"Um homem que não seja
um socialista aos 20 anos não tem coração. Um homem que ainda seja um
socialista aos 40 não tem cabeça."
Georges Benjamin Clemenceau (1841-1929)
Quem não lembra daquela clássica foto em que o então presidente Venezuelano,
Hugo Chavez, deu de presente o livro “As Veias Abertas da América Latina” para o
presidente dos EUA, Barack Obama? O livro do escritor uruguaio Eduardo
Galeano(1940-2015) é indicado aos quatro ventos pela esquerda latino-americana aos
jovens, por gerações e mais gerações. Mas o que existe de errado com o livro?
Eduardo Galeano afirmou no aniversário em homenagem de 43 anos do lançamento do
livro que não concordava com o direcionamento do próprio livro, e em declaração
afirmou: “Veias Abertas pretendia ser um livro de economia política, mas eu não
tinha o treinamento e o preparo necessário". Ele acrescentou: "eu não
seria capaz de reler esse livro; cairia dormindo. Para mim, essa prosa da
esquerda tradicional é extremamente árida, e meu físico já não a tolera."
Tal afirmação e posicionamento é um enorme choque aos militantes de esquerda,
atuais e antigos. Imaginem a gama de profissionais do ensino que o elevaram a
nível de “obra-prima” por anos e anos? A afirmação de Galeano causou decepção
em nomes como Isabelle Allender, que escreveu texto introdutório numa das
edições recentes do livro. Todo o frenesi sobre a causa da “pátria grande”
latino-americana, por algum milagre indecoroso, nunca conseguiu ser o grande
baluarte da educação, economia e prosperidade, como chegou a imaginar Galeano.
Hoje a esquerda especializou-se em culpar causas externas, como colonialismo, e
o “imperialismo” de todas as grandes potências. Terá ele notado a tempo? É bem
verdade que Galeno escreveu o livro em um período de pós-juventude, onde os
sonhos são mais importantes do que a racionalidade na busca das reais causas
dos nossos fracassos continentais. Não é de hoje que tentam os revolucionários construir
esse sonho que nunca se consolidou, devido, segundo a esquerda, às “forças
estrangeiras”.
Segundo a teoria do historiador romântico e nacionalista paraguaio Juan
Emiliano O'Leary (1879-1969), acredita-se, por exemplo, que a “Última Guerra do
Prata” foi causada por influência da Inglaterra! Para a enigmática teoria
conspiratória, Brasil, Uruguai e Argentina guerrearam contra o tirano paraguaio
Solano Lopez. “É culpa do imperialismo”, dizem.

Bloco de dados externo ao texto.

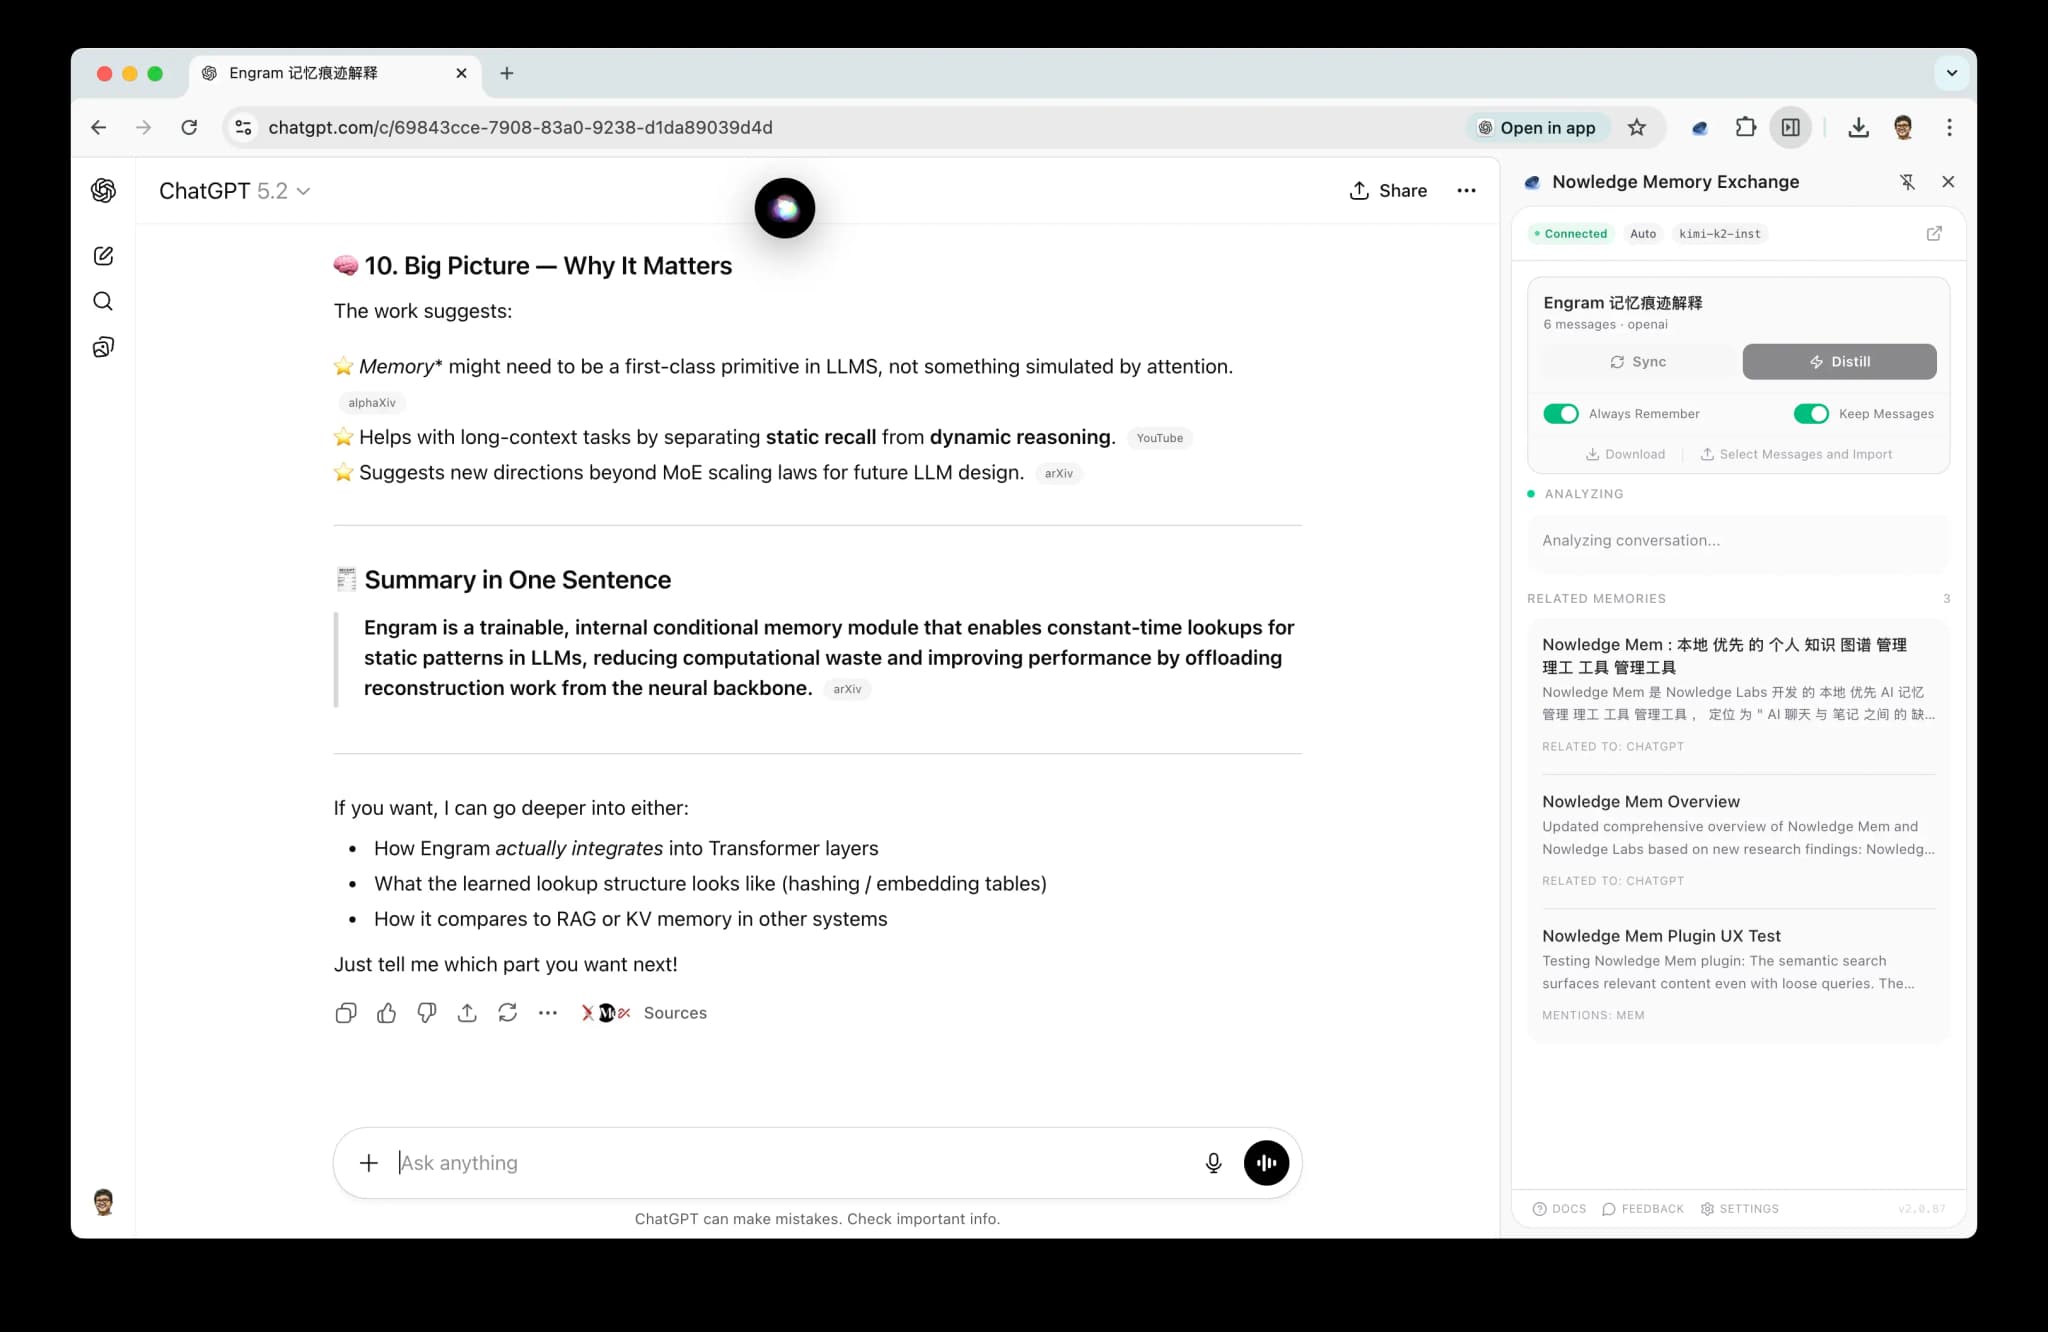The width and height of the screenshot is (2048, 1332).
Task: Open search chats in the sidebar
Action: pos(103,301)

Galeano conviveu bastante com o peruano Mário Vargas Llosa(1936), renomado
escritor de clássicos da literatura latina, como “Guerra do Fim do Mundo”(1981).
Ele comenta a Guerra de Canudos, e dedica a obra a Euclides Cunha(1866-1909).

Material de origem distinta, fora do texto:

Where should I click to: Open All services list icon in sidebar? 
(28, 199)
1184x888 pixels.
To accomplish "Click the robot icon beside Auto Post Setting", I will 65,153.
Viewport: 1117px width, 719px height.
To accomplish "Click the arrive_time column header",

Vargas Llosa também era um ex-simpatizante da esquerda latina, e chegou a flertar
com o governo de Fidel Castro. Porém, após o apoio de Fidel à invasão da
U.R.S.S na Tchecoslovaquia (“Primavera de Praga”-1968), Vargas Llosa passou a
afastar-se dos movimentos de esquerda, e atualmente declara-se ativista da
Liberdade na América Latina. A história do conhecimento sempre apresenta vários
pensadores, que em determinado momento de suas vidas, tornaram-se mais ou menos
conservadores ou liberais. Alguns, mesmo diante das atrocidades de seus antigos
ideais, não tiveram hombridade o suficiente, como o caso de György
Lukács(1885-1971) e outros imponentes intelectuais da esquerda. Não obstante,
viram o seu mundo ao chão com o lançamento do livro “Arquipélago Gulag”(1973),
escrito por Alexander Soljenítsin(1918-2008), prisioneiro em campos de trabalho
forçados na U.R.S.S, e o primeiro a fazer denuncias sobre as condições
aterrorizadoras dos Gulags socialistas. Seguindo as denúncias, escreveu também “Um
dia na vida de Ivan Denisovich” (1962).
É necessário lembra do escritor polonês Leszek Kolalowski(1927-2009). Ávido
marxista em boa parte da sua vida, escreveu posteriormente uma extensa obra de
1.200 páginas na qual critica o marxismo em três volumes intitulados “As
Principais Correntes do Marxismo”(1976). Ele leu em Jonh Locke(1632-1704) as
bases do liberalismo moderno, e não poupou críticas a "Crítica da razão
dialética"(1960), de Jean-Paul Sartre(1906-1980) e ao marxismo campesino
do maoismo na China, bem como ao Comunismo que devastou os países do leste da
Europa.
E os nossos escritores brasileiros? Poderíamos começar não somente com
Graciliano Ramos (1892-1953), que chegou a filiar-se ao Partido Comunista, e
logo depois se afastou. Jorge Amado(1912-2001), um dos maiores best-sellers da
literatura brasileira, ao assistir o fim da U.R.S.S pela televisão, viu a realidade
do fim do socialismo real, e um mundo de crenças desmoronou junto ao muro de
Berlin, ao descobrir que Stalin não era o pai dos pobres como imaginava. Para o
nosso ex-deputado do Partido Comunista, o mundo cruel e as verdades expostas
pelo governo de Mikhail Gorbachev (1931) foram cruciais à derrocada do sonho.
E quanto ao poeta Ferreira Gullar (1930)? Em um passado não tão distante,
cantou alegorias à revolução e comentou “a beleza da moça é tão bela quanto a
revolução cubana”; hoje considera o socialismo uma utopia e o capitalismo uma
força invencível. Nas palavras do poeta Ferreira Gullar, sobre a insistência em
ser socialista no mundo moderno, diz: - “Quando ser de esquerda dava cadeia,
ninguém era. Agora que dá prêmio, todo mundo é”. Nada melhor do que o tempo. O
grande problema de lutar por utopia e contra o capitalismo é tentar construir
um sistema baseado em sonhos cuja aplicação só gera miséria e tragédias,
enquanto a tal “força do capitalismo” é apenas um sistema econômico natural,
não um sonho.
A realidade é sempre mais prática do que qualquer romance. As “veias” da
América Latina precisam de oxigênio, de mais liberdade. Você não precisa chegar
aos 70 anos para enfim perceber o inevitável.